Task statement: Edit the entries below from the line containing "Expand the Lib folder in project tree" down to the end of the entries, replacing "icon" with "button" and leaving everything else unchanged. Do not include the pictures in your answer.

Given data:

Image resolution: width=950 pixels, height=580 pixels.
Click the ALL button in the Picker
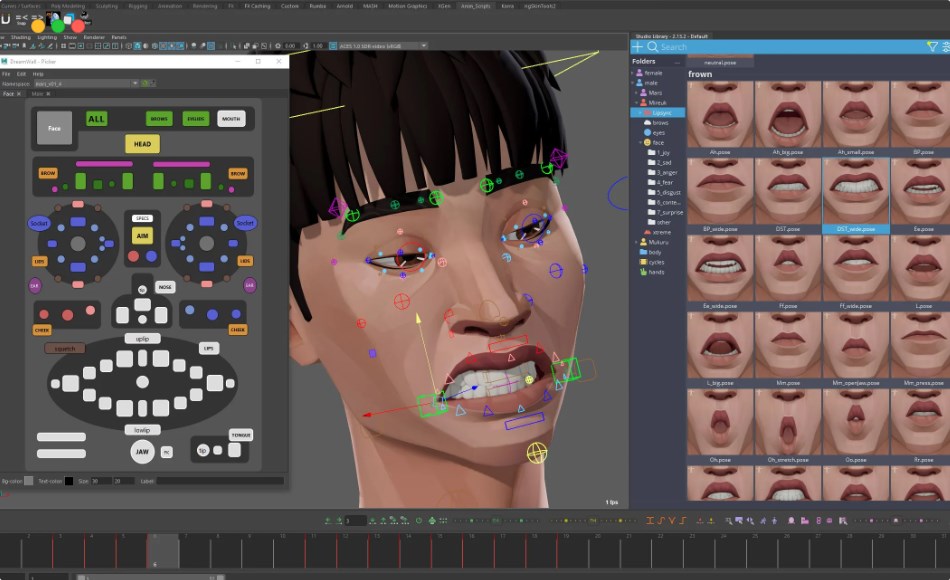(x=96, y=119)
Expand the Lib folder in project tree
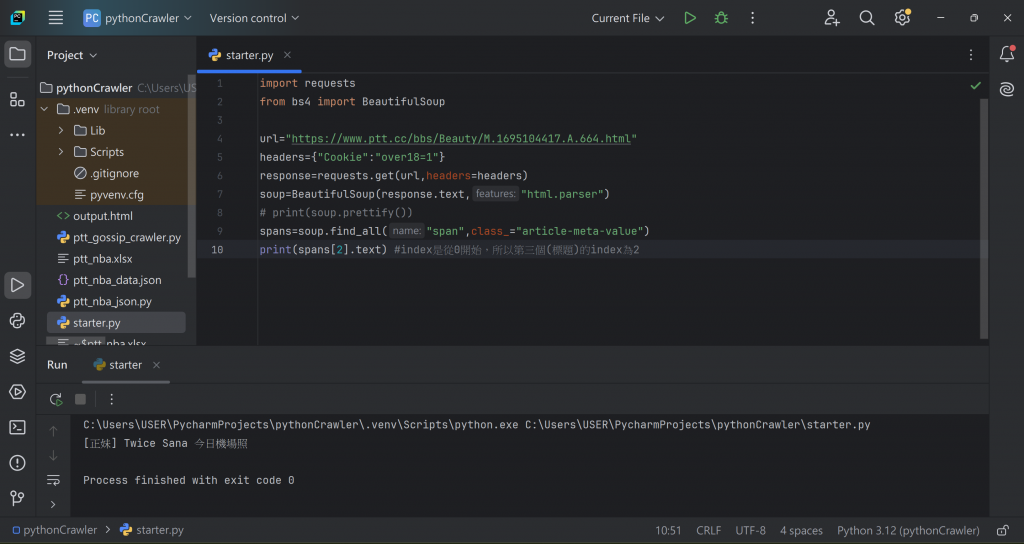 coord(60,131)
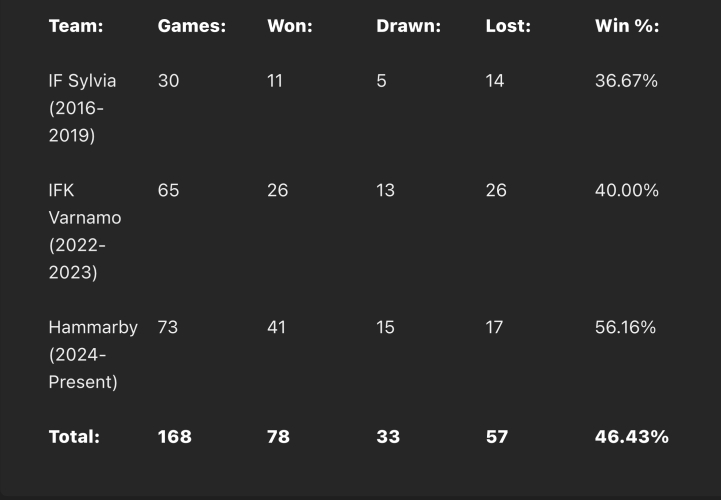Select the IFK Varnamo (2022-2023) team cell
Viewport: 721px width, 500px height.
(x=84, y=231)
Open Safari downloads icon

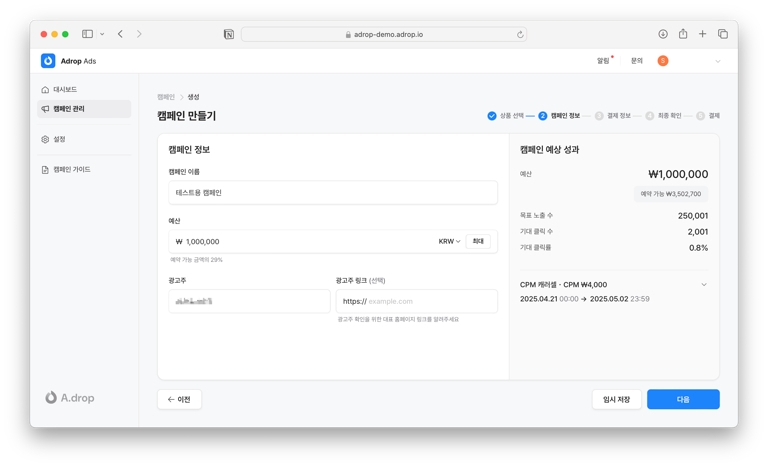[x=663, y=34]
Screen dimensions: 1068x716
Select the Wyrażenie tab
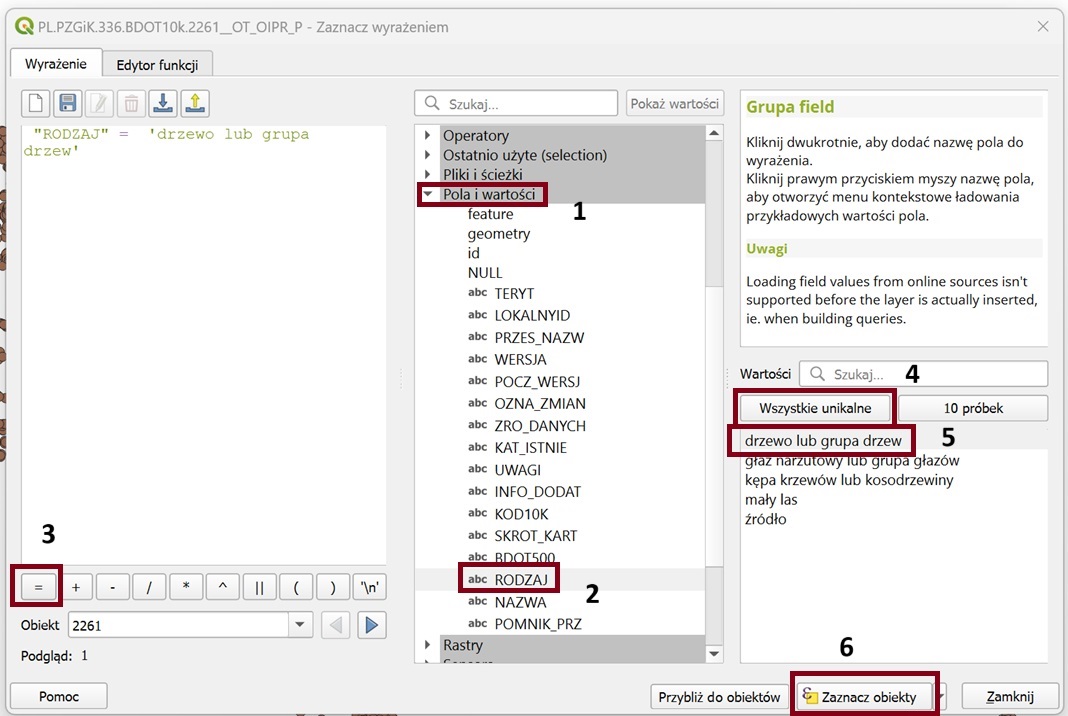click(56, 64)
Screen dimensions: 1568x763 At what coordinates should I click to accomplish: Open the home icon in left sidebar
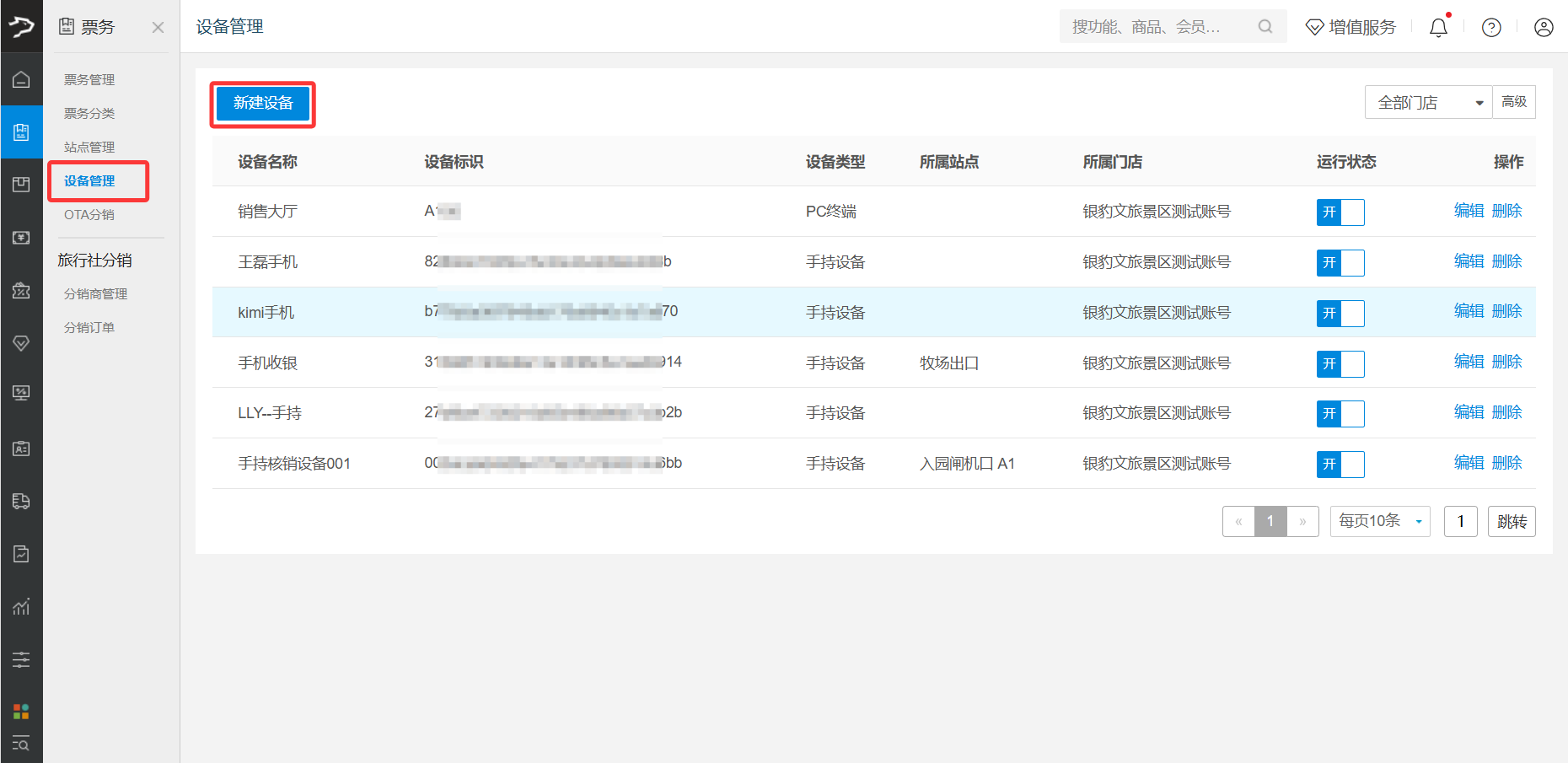click(x=21, y=79)
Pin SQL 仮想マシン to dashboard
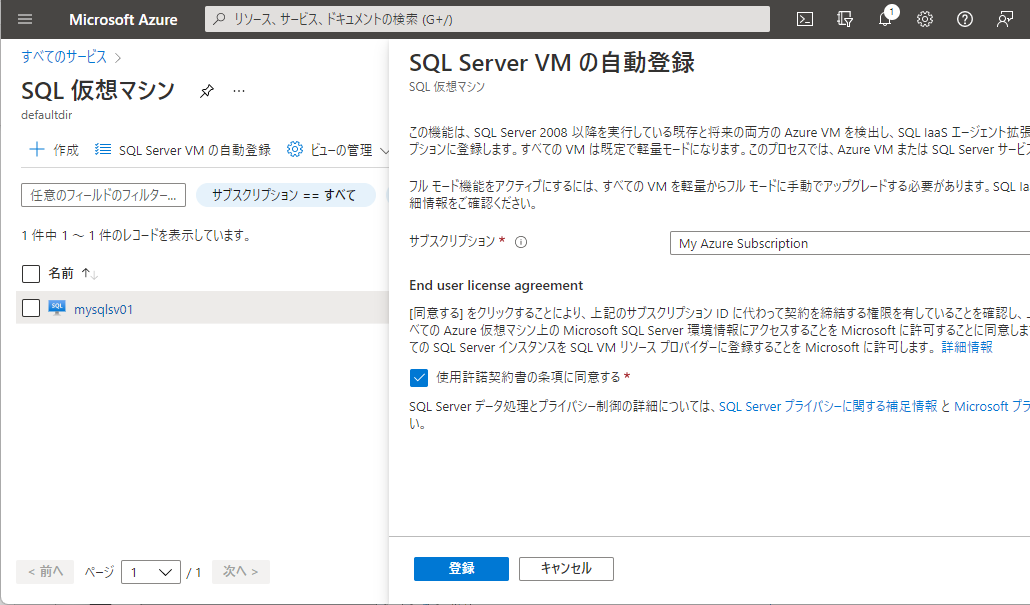 click(208, 89)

Answer for the task:
Expand the Lib folder in project tree
 coord(60,131)
Select the IFK Varnamo (2022-2023) team cell
Viewport: 721px width, 500px height.
(x=84, y=231)
Open Safari downloads button

[x=663, y=34]
Screen dimensions: 1068x716
Select the Wyrażenie tab
click(56, 64)
Screen dimensions: 1568x763 At what coordinates should I click to accomplish: Open the home button in left sidebar
click(x=21, y=79)
Pin SQL 仮想マシン to dashboard
 click(208, 89)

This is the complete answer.